EntertainmentNew sculptural works by Sara Barker created over lockdown reframe the artist’s...

New sculptural works by Sara Barker created over lockdown reframe the artist’s process on a new scale- Entertainment News Scotland

CAMPLE LINE, South West Scotland, are pleased to announce an exhibition of new work by Sara Barker. undo the knot will be open to the public from 31 October 2020 to 30 January 2021, and will occupy both floors of the building. 

Sara Barker’s work blurs the lines between sculpture, painting and drawing, as well as between figuration and abstraction and between imagined and physical spaces.

Not quite sculptures and not quite paintings, Barker’s work typically explores the boundary between those disciplines. Her recent work has been large-scale and has involved working within angular, indented aluminium trays or ‘trenches’ as containers for painted and sculptural elements: “The tray, a surface with edges, has become a foundational and flexible structure for me, to pour material into, and out of which forms in widely differing configurations, depths and shapes can spring”.   

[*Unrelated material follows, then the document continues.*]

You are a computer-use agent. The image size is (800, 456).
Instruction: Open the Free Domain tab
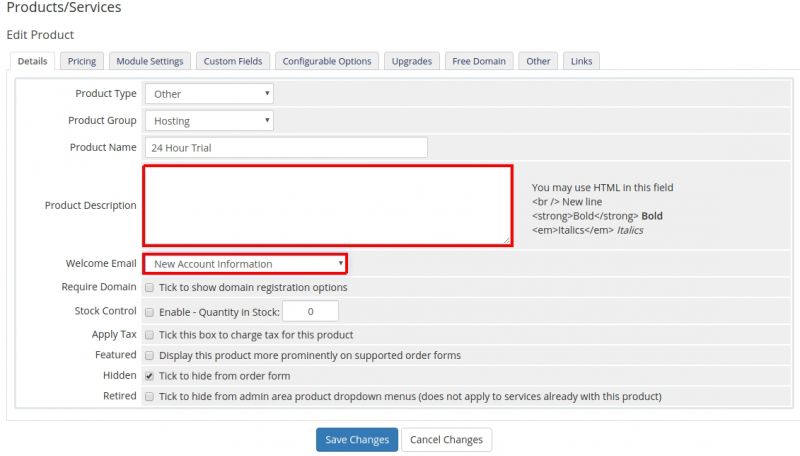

Sara Barker’s art- Entertainment News Scotland
Sara Barker’s work blurs the lines between sculpture, painting and drawing,

Largely created during lock-down, and in her home rather than her studio, Barker has made a body of smaller-scale work for CAMPLE LINE, which comprises a series of wall-based reliefs that incorporate painted and molded brazed brass, steel, glass and aluminium as well as everyday materials such as wood, cardboard and wire.

Notably the work marks a reduction in scale for Barker, all of them ‘smaller than my screen, some as small as my books’.

In this respect, they continue a process of deliberate fragmentation, which Barker had already begun with her 2020 exhibition All Clouds are Clocks, All Clocks are Clouds at Leeds Art Gallery.

As she has said: “Having been in my own home making … because of the epidemic, there’s structure and some comfort in window ledges and door frames to prop work here, and picture frames containing family, and pots, and cheese plants on stands, and shelves, and kettles with mouths open like a stressed bird’s mouth open for water, for relative scale”. 

In undo the knot, Barker will include a number of exploratory works – provisional sculptural pieces that are most akin to a preparatory sketch but which she can pull apart and edit through the materials.

Neither finished work, nor models, they hover somewhere in-between, underlining the process-driven nature of her practice that gives her the freedom to make and unmake each work.

Of her decision to include these pieces, Barker has said: “It didn’t feel right to remove all of the rawness, the first draft, not in this setting, not at this time. I wanted some of that rough execution, of metal meets glass, meets wood and wool and wire”. 

These pieces will be shown together with the finished works, revealing a dialogue between these different stages of the work: In my process, the thinking and drawing happens in a first draft of the work, and then the timely making and editing and polishing next”. 

The fusion of industrial processes and materials with image, narrative and memory is particularly resonant in the context of Cample.

Barker has drawn upon its rural location, referencing topographical maps and black and white photographs of the area that she viewed online at a distance from the gallery while unable to visit.

This led to details on a miniature scale being expanded: surfaces of brickwork, divisions between fields, cracks between walls, borderlines, all of which, however subtly, have informed the work: 

“All the while at a distance from Cample Line, unable to visit for strict travel restrictions in place, its domestic proportion in my mind’s eye too, its borders all too clear from endless trawling online – fences carving up fields like feathers, and a painting of mosaic, walls full saturation, all edges, and woodgrain on beams intricately drawn, and the river all around like a moat”.

Barker has also drawn upon the fiction and poetry that she reads, which provide recurring motifs and fragmented glimpses of narrative within the works themselves.

The repeated presence of hands and scissors, molded in brass, suggests her own making process: ‘the way I think I paint and sculpt (at odds with one another) … like there have been words knotted together and then snipped and overlain elsewhere’. 

Of each piece Barker has said: “I want the work to incorporate that impulse or mood, on any given day, for each piece to have its own character; a drawing or suggestion, each its own place, only just existing, with no ground beyond what I can see or make.”

CAMPLE LINE will reopen by appointment and with continuing measures in place. It continues to monitor and respond to Scottish and UK Government requirements and guidance, so please check the website nearer the time for details.